The Tulous of Fujian Province

This post is another one dedicated to a particular place and all the memories and feelings that it brings up. This goes back a long way - it is nearly 20 years since I first visited, with Cro, and I haven't been there for maybe 15 years.

Fujian is a mountainous coastal province in the South-East of China. It was in fact the first place we ever went together on the mainland because our first expedition was from Hong Kong on an overnight sleeper bus up to Xiamen (also known as Amoy - you may remember a Soy Sauce called that). Fujian has a long history of connections and trade with other countries, and a lot of the Chinese who went to work as (sometimes indentured) labour all around the world came from Fujian. It is a feisty and busy place and I really like it. 

But between about 800 and 500 years ago a new group of settlers arrived in the province and the only place thy could get a foothold was in the mountainous interior. They were from the people called the Hakka, with their own dialect and traditions. You take what you can get, and the coastal areas were already spoken for.
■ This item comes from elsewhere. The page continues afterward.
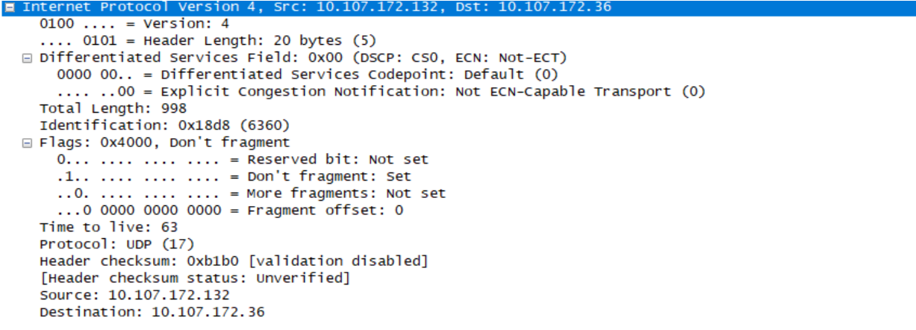The image size is (916, 330).
Task: Select the Header checksum status line
Action: click(195, 278)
The most visually distinctive feature of these Hakka settlements is that people often still live in huge tulous, also known as Clan Houses. They are wonderful structures (see below). They are made of massive earthen walls, sometimes six feet thick, and are often circular in form, and up to 200ft across. Inside, the inner walls are lined with wood-built apartments, rising up to five floors. A large tulou can house up to 500 people. 
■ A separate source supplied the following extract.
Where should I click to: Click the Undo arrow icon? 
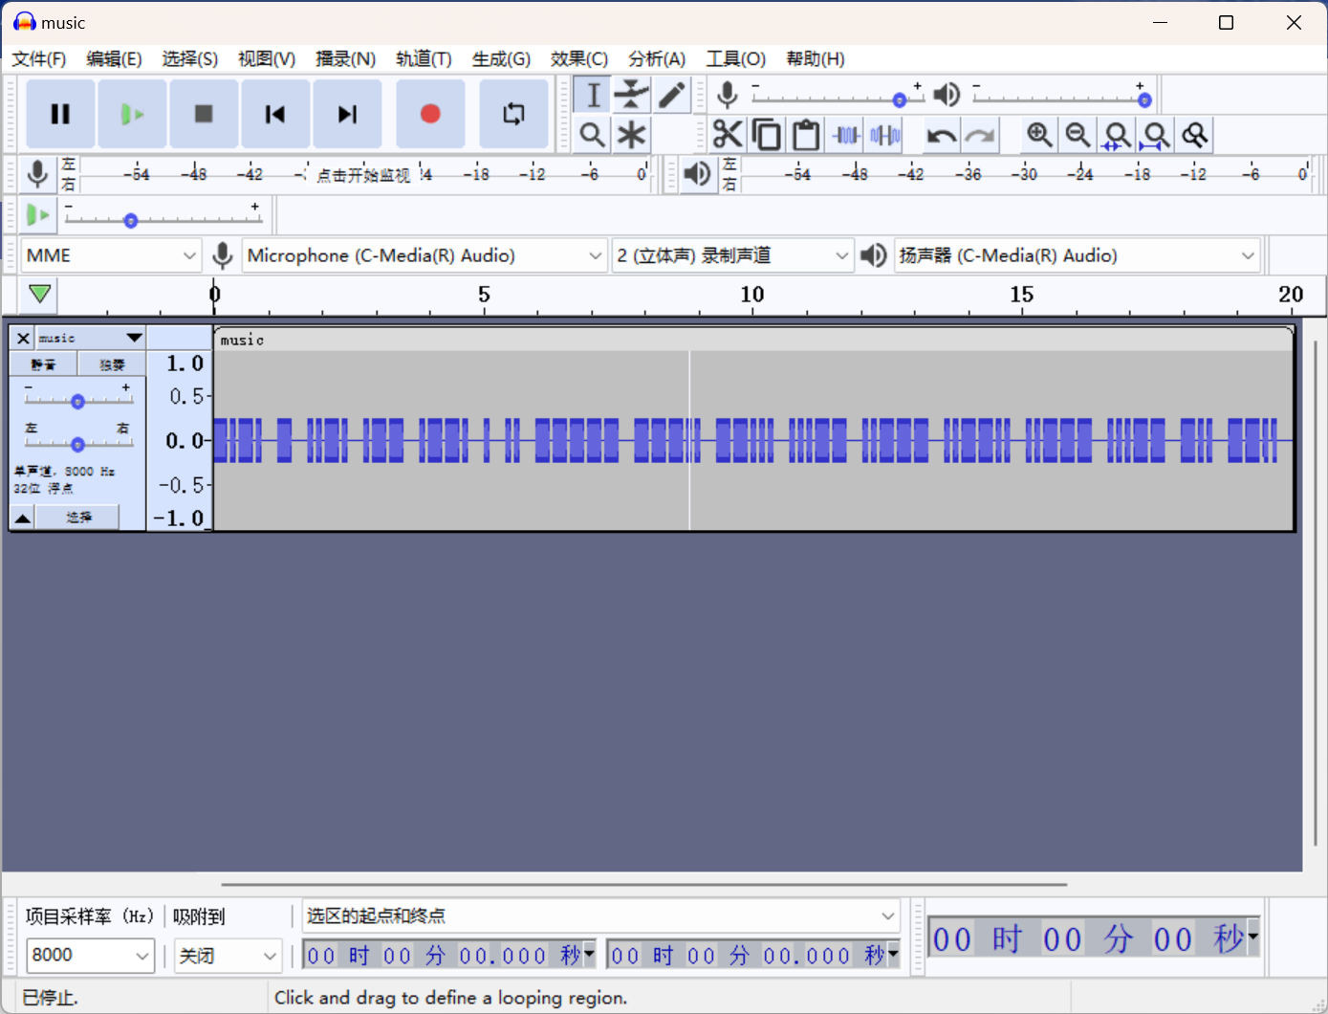click(941, 135)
When we were there we stayed in one tulou that rented out rooms, and it was so interesting to see what it felt like to live in this remarkable structure. The first thing you notice is that it is very comfortable because the thick earth wall and overhanging gables have a moderating effect on the climate. It stays cooler in summer than smaller buildings and apparently this also makes it warmer in winter. 
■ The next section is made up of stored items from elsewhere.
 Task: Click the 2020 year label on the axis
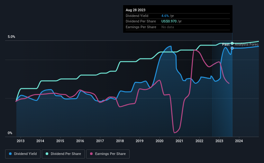(x=160, y=141)
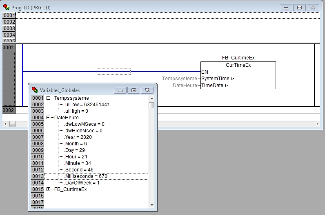The image size is (325, 215).
Task: Select the dotted contact placeholder on the rung
Action: pos(113,72)
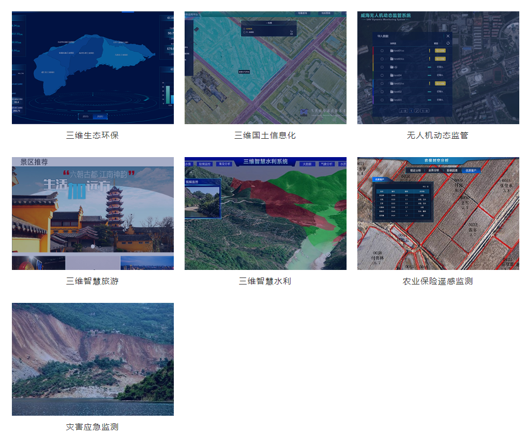This screenshot has width=529, height=440.
Task: Click the 视频监控 preview in water system
Action: coord(202,200)
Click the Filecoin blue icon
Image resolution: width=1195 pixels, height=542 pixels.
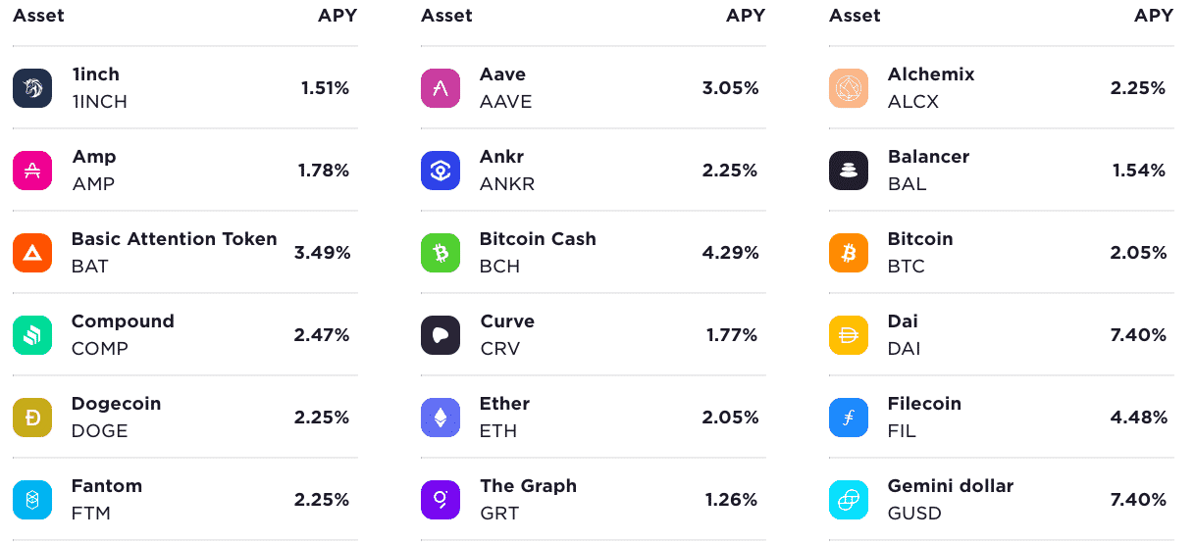(x=849, y=418)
The wooden apartments are beautifully constructed - carpentry was a noted skill of the people there - and nearly everything is constructed without metal fixings. Pegs are used to secure joints, and windows slide open rather than hang on hinges. Why waste iron if you don't need to?

The inner courtyard sometimes has separate buildings for cooking in - a sensible precaution with wooden apartments - and there are always several wells in the central area too. In times of trouble the tulous were designed to be self-reliant and had a defensive purpose too. You will notice above that the outer walls do not have low windows, making them more secure against attackers and brigands.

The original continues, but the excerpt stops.